Anyone violating the law in schools, hospitals or public transport could incur a fine of €405 (£340), however, safety equipment such as helmets or full-face protection while working is excluded from the ban.
In an official statement, the Government commented that the law was needed owing to the “necessity to be able to interact face to face, for instance in places where public services are performed and safety must be guaranteed.”
“The Government sees no need to impose the ban on all public spaces,” it added.
Backing the ban is founder and leader of the controversial far-right anti-Islam Freedom Party (PVV) Geert Wilders, who is leading opinion polls for March elections. Speaking in parliamentary debate fellow PVV politician Machiel de Graaf asked, “How do we even know there’s a woman under this Islamic textile? It might as well be a well-trained jihadist who completed his training in Raqqa of course,” he said.
According to the public newscaster, NOS, only about 150 women in the Netherlands wear the niqab.
MP Tunahan Kuzu, who vehemently fought against the draft legislation, said freedom of expression allowed people “to be who they are and dress how they want”.
“It is reprehensible to exclude these women and isolate them because of a subject anxiety among certain citizens,” he said.
Several women attended a parliamentary debate dressed in full veils.
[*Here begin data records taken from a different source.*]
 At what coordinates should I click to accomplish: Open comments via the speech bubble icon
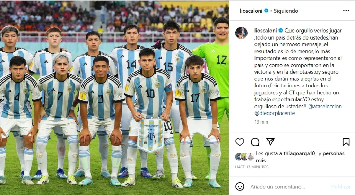[x=255, y=142]
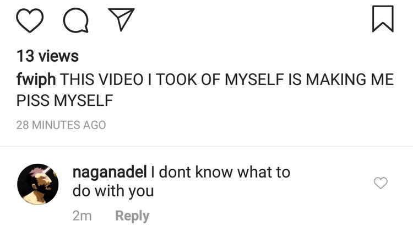Save post with the bookmark icon
This screenshot has height=236, width=413.
(x=383, y=19)
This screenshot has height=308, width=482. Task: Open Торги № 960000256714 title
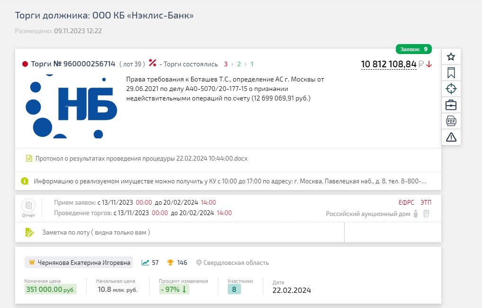click(73, 63)
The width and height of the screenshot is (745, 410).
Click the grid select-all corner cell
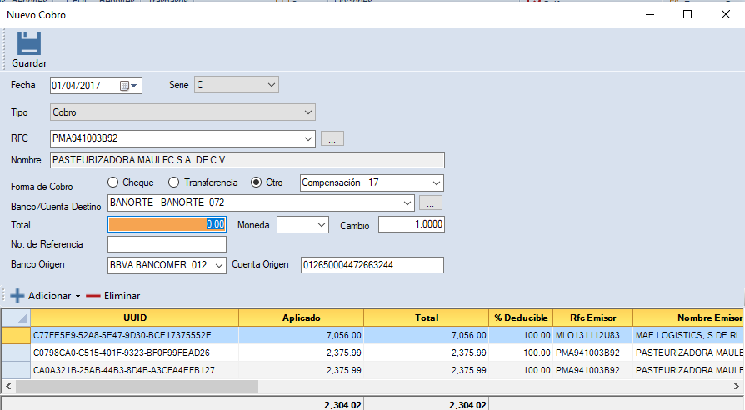click(x=16, y=318)
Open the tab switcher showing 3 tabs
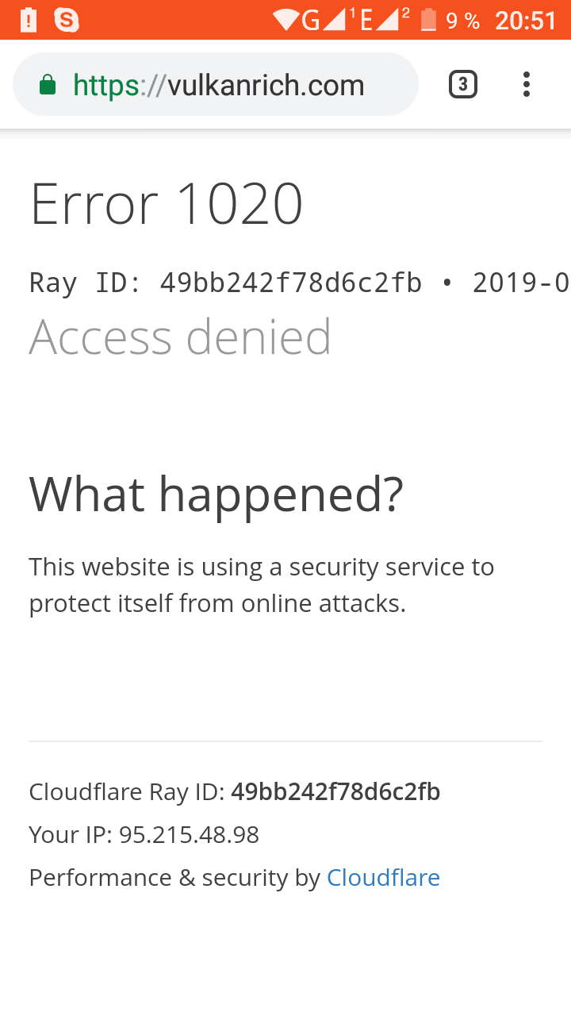 point(463,84)
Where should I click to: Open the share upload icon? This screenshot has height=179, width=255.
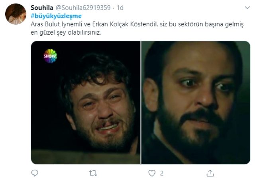[210, 173]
One of them, Karima Rahmani, argued that women who wore such garments were already required to produce ID themselves in certain public places.
“When we go to the town hall we have to identify ourselves, as well as at Amsterdam’s Schiphol airport where we have to remove it,” said Rahmani.
“The obligation to identify oneself is already provided for in the law.”
The Government’s advisory State Council body had said it believed issues around the niqab could be solved “without invoking legislation”.
“From time-to-time, there’s discussion about it… but it’s not really a big social problem,” it said in a letter published in 2015.
That view is shared by many Muslim women in the country. Speaking to The Muslim News 39-year-old housewife Oumaima Soufiane called the new legislation, “a highly politicized move…It is irrational to legislate integration. Are French Muslims now more integrated because of the ban, are the streets of Paris and Nice now safer?”
Maysoon Rami a teacher in Rotterdam told The Muslim News, “The number of women who wear the niqab is so minuscule it begs the question ‘what is the point?’ Muslim women are integrated fully functioning members of Dutch society.”
29-year-old MA student Nehir Akgün from Haarlem outside of Amsterdam was also baffled by the legislation but thinks the legislation is an attempt by mainstream politicians to jump on to the populist far-right politics bandwagon sweeping Europe and the United States.
“I don’t wear it [the niqab] and don’t know anyone who does. The passing of this law gives the illusion we have a niqab epidemic; this country has always been inclusive and embraced multiculturalism. The coalition Government wants to pacify the far-right so they introduce unwarranted laws,” she told The Muslim News.
France introduced a ban on women wearing the niqab in 2011, or risk a €150 fine, resulting in some 1500 arrests in the past five years. The European Court of Human Rights in 2014 backed the French ban, rejecting arguments that outlawing full-face veils breached religious freedom. Belgium and some parts of Switzerland have followed France’s lead and similar bans are being considered in other European countries. This summer some French towns also controversially banned ‘burkinis’, the full-body swimsuit.